El 21 de Mayo de ese mismo año, aniversario del heroico combate naval de Iquique, el Presidente concurrió al puerto a presidir los festejos. Estos comenzaban con un desfile marcial de todas las Instituciones, como una forma democrática de agradecimiento por el homenaje. Allí, Don Pedro, de pie frente a la Intendencia, se dirigió a la multitud, mientras con su mano libre acariciaba la cabeza de un escolar en las filas, que resultó ser la del quien hoy hace recuerdo de esos hechos.
Pasaron unos diez años, ya mudada mi familia a la capital, mi padre fue dueño de una farmacia, en la calle Compañía, entre Av. Brasil y Manuel Rodríguez. En esta última existía un negocio de venta de frutas y verduras, cuyos dueños, progenitores de una numerosa familia, habían llegado a Chile como refugiados de la dictadura española, invitados por Pablo Neruda. Los hijos mayores, Pepe y Ángel Gil, tenían edad como para haber sido milicianos de la República en la Guerra Civil. Los del medio, como mi amigo Fernando, la edad les daba solo para haber sido estudiantes. Todos muy laboriosos. Pepe, como administrador del Club de la Unión, Fernando como técnico de la Empresa Mademsa-Madeco, llegó a ser dueño de Empresas Industriales.
En esa época, cuando entré a la Escuela de Medicina, supe de un estudiante llamado Victorino Farga, quien llegó a ser un destacado y respetado profesional. Cundo ocurrió el Golpe de Estado, yo, siendo profesor universitario, era miembro honorario de las comisiones de medicamentos y de investigaciones en Salud, colaborando en esas materias con Arturo Jirón en su Ministerio, adscrito al Gobierno del Dr. Salvador Allende. En una concurrida reunión universitaria de políticas de la Unidad Popular, fui acomodado acuclillado frente al Presidente y codo acodo con la inefable “Tati Allende”, joven favorita de su padre, quien me dijo: “sabes compañero Alejandro, que de todo este gentío presente, ¡tú eres el más confiable de todos!
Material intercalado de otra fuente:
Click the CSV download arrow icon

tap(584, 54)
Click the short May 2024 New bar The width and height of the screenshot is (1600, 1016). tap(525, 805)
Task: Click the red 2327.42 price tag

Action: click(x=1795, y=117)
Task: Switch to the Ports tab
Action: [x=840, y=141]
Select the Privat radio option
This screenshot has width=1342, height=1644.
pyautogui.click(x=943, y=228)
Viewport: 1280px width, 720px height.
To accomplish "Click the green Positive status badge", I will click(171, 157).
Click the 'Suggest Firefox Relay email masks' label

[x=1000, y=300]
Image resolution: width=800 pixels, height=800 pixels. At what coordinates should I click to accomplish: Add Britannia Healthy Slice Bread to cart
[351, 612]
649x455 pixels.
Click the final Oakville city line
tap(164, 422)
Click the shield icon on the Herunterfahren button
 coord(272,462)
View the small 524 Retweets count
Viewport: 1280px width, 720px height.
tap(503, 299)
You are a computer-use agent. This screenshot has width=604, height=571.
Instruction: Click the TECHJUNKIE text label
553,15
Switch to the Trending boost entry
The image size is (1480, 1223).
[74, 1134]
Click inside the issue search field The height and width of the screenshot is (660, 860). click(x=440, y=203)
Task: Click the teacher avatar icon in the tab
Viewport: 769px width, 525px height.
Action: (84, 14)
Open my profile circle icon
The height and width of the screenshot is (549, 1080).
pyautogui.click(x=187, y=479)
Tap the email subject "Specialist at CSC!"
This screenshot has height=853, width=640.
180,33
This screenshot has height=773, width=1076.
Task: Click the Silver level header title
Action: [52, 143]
Por eso estás a mi lado y frente al Presidente de la República”.
A mi regreso a Chile después de veinte años de ausencia, y de ser reconocido como colega por el Colegio Médicos de Chile, el ex pasajero del Winipeg, Dr. Victorino Farga, me hizo llegar un saludo cordial de vuelta a casa. Lo negativo de esta experiencia de vida fugitiva, como sucede a Roser y Víctor Dalmau, los interesantes personajes del libro de Isabel, es que las acusaciones solapadas de actuaciones irregulares son demostración de apoyo a la dictadura o por temor a la represión. En mi caso, lograron sacarme como profesor de la Universidad de Chile el año 1973. También comprometieron, por siempre, a mi pequeño grupo familiar. Mi hijo ingeniero aún sigue, desterrado por segunda vez, en México, con mis tres nietos, ahora adultos de nacionalidad venezolana. Mi esposa, Javiera Araya C, profesora funcionaria en la Superintendencia de Educación en Chile, que siguió mi égida, se enfermó, y fue intervenida un par de veces por el Dr. Jirón, durante su estadía en Caracas. Ella, después de ardua lucha, falleció en Ciudad Bolívar, donde estaba nuestro hogar. En ese país, se hicieron numerosos amigos y se dejaron distinguidos discípulos.